Repeat the entries below word for word, starting at the line that contains "The width and height of the screenshot is (1080, 2408)." and ending at the line that contains "list-item: 520039f7-b479-4852-9cd2-0ac917aad39b 08.1… is", and include both of those lines.

** Given entries **
§ §

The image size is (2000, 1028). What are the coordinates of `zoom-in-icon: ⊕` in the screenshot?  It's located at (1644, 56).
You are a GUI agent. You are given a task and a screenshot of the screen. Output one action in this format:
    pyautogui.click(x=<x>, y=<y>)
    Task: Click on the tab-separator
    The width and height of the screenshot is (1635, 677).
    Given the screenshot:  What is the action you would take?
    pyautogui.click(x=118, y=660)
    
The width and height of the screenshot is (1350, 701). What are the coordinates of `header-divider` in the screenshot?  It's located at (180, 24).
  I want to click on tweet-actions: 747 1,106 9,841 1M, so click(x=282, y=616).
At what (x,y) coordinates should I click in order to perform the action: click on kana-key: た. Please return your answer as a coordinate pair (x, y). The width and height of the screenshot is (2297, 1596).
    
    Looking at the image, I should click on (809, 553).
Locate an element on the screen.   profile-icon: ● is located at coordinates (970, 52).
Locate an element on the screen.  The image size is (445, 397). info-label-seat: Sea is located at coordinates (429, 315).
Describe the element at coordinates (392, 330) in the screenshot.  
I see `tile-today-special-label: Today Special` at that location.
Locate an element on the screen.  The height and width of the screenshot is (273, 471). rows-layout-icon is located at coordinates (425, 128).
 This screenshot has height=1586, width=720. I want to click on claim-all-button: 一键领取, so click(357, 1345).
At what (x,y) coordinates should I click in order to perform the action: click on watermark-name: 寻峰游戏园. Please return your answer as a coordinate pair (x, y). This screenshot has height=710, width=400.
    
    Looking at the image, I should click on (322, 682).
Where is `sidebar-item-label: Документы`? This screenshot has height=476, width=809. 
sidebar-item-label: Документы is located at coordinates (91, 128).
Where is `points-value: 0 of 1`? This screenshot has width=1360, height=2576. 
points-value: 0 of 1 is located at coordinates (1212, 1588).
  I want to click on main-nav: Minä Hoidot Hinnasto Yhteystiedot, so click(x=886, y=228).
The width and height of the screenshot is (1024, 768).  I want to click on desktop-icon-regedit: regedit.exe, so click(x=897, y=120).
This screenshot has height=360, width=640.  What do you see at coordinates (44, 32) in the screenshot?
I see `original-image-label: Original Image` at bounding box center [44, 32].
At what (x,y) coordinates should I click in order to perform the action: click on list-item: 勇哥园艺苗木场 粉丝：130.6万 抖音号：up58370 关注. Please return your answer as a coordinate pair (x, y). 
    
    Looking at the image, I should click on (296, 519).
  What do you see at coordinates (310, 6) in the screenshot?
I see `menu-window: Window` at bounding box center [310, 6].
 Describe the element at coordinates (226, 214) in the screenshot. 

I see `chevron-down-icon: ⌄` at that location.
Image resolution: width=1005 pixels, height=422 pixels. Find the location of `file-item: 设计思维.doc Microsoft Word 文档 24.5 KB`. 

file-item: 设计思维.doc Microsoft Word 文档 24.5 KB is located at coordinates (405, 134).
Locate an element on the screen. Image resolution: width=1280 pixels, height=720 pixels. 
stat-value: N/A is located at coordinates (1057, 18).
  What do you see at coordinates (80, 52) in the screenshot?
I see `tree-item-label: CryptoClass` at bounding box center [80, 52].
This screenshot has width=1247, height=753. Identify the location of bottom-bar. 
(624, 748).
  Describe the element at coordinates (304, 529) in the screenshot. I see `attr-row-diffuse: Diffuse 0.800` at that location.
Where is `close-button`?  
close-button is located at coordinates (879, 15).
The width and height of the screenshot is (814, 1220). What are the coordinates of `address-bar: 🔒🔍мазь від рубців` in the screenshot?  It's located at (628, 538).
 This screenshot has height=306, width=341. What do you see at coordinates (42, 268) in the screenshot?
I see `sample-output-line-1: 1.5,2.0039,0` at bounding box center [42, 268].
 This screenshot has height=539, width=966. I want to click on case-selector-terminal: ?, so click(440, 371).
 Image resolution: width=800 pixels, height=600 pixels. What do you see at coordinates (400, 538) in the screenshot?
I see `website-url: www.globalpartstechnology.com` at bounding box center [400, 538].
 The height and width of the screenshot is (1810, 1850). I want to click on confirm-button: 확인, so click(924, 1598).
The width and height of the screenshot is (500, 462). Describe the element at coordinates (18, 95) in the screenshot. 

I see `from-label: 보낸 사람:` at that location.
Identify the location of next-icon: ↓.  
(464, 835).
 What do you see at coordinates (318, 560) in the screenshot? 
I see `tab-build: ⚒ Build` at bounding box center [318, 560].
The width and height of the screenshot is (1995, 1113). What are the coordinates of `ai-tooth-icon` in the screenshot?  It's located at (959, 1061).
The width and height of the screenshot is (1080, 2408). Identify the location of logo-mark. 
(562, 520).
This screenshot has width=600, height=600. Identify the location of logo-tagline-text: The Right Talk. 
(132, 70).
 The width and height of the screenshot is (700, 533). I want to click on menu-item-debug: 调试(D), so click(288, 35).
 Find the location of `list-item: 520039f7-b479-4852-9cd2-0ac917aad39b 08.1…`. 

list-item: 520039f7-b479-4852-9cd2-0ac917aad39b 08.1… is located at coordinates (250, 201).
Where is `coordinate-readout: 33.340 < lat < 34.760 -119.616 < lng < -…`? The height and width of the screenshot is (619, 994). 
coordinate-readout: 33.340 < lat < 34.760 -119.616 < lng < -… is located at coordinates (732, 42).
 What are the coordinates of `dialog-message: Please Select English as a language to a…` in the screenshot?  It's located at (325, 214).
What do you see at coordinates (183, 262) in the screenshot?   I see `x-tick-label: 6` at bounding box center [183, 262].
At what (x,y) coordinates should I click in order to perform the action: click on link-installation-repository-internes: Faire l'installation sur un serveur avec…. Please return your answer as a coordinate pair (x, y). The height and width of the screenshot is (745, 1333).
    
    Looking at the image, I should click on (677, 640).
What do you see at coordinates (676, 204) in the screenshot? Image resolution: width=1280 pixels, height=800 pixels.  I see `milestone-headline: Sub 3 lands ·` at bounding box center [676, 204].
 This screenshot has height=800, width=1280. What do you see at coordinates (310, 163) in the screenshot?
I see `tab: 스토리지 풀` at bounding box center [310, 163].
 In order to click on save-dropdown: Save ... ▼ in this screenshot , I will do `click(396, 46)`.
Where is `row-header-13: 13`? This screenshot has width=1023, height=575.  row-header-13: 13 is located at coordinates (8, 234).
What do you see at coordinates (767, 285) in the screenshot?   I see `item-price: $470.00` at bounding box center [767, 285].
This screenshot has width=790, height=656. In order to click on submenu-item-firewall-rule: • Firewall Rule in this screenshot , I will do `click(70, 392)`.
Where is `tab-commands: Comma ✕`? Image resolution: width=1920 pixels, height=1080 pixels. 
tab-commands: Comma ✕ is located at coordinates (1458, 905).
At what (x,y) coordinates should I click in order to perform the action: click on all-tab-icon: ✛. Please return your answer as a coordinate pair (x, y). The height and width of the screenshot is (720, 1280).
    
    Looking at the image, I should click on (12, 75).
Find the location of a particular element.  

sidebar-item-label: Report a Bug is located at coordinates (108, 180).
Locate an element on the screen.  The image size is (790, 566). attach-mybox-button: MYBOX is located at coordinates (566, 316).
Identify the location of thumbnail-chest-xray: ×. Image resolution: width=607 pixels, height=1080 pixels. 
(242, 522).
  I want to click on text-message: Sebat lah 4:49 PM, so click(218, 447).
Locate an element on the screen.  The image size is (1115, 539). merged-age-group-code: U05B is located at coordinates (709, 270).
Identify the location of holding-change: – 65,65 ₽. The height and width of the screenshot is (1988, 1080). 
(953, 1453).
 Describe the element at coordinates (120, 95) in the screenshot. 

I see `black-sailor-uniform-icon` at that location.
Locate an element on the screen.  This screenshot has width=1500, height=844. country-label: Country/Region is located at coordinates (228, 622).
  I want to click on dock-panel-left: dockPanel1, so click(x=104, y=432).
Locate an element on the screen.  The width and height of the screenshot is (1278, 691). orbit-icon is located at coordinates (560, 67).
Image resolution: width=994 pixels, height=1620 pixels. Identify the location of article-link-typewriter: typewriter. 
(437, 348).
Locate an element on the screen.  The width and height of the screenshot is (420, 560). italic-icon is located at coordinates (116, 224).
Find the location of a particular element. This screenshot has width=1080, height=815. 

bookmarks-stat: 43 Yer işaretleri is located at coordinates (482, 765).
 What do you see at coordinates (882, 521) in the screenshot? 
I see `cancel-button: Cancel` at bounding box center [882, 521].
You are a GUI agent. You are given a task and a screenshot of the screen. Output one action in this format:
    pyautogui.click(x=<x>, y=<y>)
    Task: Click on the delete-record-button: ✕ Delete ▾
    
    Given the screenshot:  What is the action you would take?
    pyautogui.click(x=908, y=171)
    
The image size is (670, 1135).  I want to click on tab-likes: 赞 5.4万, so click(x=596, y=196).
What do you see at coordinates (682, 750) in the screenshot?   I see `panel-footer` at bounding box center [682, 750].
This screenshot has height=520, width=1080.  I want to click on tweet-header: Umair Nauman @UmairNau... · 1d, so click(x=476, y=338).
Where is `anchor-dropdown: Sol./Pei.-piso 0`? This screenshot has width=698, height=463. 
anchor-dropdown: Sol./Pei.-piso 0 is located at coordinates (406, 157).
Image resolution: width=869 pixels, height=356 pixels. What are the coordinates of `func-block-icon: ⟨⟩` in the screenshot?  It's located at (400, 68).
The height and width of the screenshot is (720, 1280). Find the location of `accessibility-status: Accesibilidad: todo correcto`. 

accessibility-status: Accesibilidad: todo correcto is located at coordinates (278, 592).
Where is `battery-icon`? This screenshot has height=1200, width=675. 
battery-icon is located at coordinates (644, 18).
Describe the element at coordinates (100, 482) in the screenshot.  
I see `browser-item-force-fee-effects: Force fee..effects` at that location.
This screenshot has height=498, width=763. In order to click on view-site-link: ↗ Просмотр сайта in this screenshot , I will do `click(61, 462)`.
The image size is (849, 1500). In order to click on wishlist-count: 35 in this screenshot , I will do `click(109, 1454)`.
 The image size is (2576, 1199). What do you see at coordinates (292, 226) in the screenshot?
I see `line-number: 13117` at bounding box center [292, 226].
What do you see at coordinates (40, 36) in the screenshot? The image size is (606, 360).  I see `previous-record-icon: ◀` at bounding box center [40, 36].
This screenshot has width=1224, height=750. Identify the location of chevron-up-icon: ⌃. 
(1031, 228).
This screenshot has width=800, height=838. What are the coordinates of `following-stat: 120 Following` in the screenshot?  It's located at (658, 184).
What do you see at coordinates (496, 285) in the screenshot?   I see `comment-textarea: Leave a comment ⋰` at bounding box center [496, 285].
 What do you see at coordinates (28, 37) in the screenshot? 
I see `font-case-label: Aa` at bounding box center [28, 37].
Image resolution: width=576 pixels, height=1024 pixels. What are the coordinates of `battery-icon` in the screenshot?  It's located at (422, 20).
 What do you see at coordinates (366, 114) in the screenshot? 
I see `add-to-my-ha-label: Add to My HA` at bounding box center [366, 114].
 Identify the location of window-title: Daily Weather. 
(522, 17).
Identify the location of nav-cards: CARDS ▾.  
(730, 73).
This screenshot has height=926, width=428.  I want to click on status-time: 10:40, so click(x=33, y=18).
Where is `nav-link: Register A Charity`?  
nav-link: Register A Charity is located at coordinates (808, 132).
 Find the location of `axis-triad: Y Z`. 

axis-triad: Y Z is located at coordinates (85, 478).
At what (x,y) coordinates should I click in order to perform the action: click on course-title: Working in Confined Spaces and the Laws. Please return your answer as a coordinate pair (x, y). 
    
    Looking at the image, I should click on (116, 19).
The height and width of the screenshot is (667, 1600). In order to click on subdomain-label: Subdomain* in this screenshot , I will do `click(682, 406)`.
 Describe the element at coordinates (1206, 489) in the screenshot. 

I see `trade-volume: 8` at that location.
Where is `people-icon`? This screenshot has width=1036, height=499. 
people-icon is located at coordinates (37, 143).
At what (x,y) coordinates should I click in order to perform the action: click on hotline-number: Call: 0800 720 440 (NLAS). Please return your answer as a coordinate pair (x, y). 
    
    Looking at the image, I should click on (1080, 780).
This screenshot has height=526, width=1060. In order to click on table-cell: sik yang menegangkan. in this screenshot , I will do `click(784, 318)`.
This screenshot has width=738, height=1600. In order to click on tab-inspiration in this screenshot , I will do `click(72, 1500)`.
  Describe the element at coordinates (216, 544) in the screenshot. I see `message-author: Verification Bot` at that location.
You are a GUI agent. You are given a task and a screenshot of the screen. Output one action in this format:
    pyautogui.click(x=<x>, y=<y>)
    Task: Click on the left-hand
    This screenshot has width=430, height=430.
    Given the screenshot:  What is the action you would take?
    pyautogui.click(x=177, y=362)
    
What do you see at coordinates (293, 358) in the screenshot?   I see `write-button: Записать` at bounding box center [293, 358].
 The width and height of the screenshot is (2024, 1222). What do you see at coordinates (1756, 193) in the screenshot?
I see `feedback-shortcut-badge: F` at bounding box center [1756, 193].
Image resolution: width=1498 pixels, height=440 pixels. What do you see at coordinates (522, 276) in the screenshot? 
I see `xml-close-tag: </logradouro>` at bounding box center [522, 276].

§ §

** Solution to this problem **
The width and height of the screenshot is (1080, 2408). Identify the location of logo-mark. 
(562, 520).
This screenshot has width=600, height=600. Identify the location of logo-tagline-text: The Right Talk. 
(132, 70).
 The width and height of the screenshot is (700, 533). I want to click on menu-item-debug: 调试(D), so click(288, 35).
 Find the location of `list-item: 520039f7-b479-4852-9cd2-0ac917aad39b 08.1…`. 

list-item: 520039f7-b479-4852-9cd2-0ac917aad39b 08.1… is located at coordinates (250, 201).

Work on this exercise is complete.